By Allyson B. Mullen –
Late last week, the Department of Justice ("DOJ") obtained criminal charges from a grand jury sitting in the United States District Court for the Western District of Texas against Vascular Solutions, Inc. ("VSI") and Howard Root, VSI’s CEO, for off-label promotion of the company’s Vari-Lase devices. The Indictment alleges a conspiracy to defraud the U.S. government, along with distributing adulterated and misbranded medical devices.
According to the Indictment, this case involves VSI’s promotion of its Vari-Lase laser ablation devices, which includes lasers, consoles, needles, fibers, sheaths, and other accessories. The Vari-Lase devices were cleared for treatment of superficial veins. VSI did not have clearance for treatment of perforator veins. In 2006, however, a competitor of VSI’s obtained clearance for treatment of perforator veins.

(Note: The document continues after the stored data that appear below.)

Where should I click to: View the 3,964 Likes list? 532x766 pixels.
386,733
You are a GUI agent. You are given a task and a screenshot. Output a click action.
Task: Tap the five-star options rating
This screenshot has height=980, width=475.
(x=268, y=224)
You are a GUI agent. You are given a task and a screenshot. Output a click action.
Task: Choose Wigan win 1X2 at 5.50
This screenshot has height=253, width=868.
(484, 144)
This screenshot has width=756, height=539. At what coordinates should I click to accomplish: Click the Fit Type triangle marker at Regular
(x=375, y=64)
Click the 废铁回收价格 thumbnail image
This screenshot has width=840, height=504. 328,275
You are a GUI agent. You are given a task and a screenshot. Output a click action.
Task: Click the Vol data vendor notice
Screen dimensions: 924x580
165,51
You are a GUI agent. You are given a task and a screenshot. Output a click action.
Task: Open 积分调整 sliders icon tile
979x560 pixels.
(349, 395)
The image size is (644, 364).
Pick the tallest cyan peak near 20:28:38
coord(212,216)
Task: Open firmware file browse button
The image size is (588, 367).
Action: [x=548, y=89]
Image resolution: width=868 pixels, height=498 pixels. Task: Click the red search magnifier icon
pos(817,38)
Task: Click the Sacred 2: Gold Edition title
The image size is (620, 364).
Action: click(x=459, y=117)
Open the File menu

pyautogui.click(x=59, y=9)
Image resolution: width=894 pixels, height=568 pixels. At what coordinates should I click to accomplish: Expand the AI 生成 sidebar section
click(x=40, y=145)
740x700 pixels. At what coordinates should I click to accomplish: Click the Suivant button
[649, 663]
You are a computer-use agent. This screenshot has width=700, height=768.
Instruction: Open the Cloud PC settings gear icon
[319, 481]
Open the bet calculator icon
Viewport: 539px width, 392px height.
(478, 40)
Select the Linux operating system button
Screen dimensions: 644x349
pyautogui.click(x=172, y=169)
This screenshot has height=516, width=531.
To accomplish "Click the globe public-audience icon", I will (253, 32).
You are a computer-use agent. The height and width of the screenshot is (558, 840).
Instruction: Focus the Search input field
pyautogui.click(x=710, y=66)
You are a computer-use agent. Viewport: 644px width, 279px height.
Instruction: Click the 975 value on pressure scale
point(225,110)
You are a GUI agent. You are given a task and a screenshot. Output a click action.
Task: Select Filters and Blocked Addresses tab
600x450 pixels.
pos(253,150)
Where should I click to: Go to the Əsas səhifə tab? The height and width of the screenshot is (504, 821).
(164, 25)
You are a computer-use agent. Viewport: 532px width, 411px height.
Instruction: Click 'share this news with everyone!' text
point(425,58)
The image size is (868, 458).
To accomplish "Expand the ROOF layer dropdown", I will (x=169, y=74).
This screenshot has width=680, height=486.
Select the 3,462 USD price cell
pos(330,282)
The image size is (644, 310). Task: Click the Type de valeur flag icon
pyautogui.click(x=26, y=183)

In response to this clearance, the government alleges that VSI began systematically promoting Vari-Lase for treatment of perforator veins. In fact, the Indictment claims that VSI created a new “Short Kit,” a modified version of the cleared device that was specifically intended for perforator vein treatment. The Indictment alleges that VSI unsuccessfully sought 510(k) clearance of the Short Kit, which included an expanded indication for a use that would have included perforator veins. The Indictment further alleges that the company performed a clinical study of perforator vein treatment with laser ablation that showed poor safety and effectiveness. Nevertheless, the government contends that VSI promoted the Short Kit and other Vari-Lase devices for the off-label intended use of perforator vein treatment.
The Indictment goes on to allege that Mr. Root oversaw and encouraged the entire promotional campaign. In addition, the government claims that Mr. Root was responsible for reviewing and approving various key training materials that were essential to the company’s off-label promotional activities. The Indictment specifically claims that VSI and Mr. Root’s promotional practices were misleading because they misrepresented and concealed relevant facts regarding the Short Kit, including, telling physicians that Medicare would reimburse for perforator vein procedures performed with VSI’s devices.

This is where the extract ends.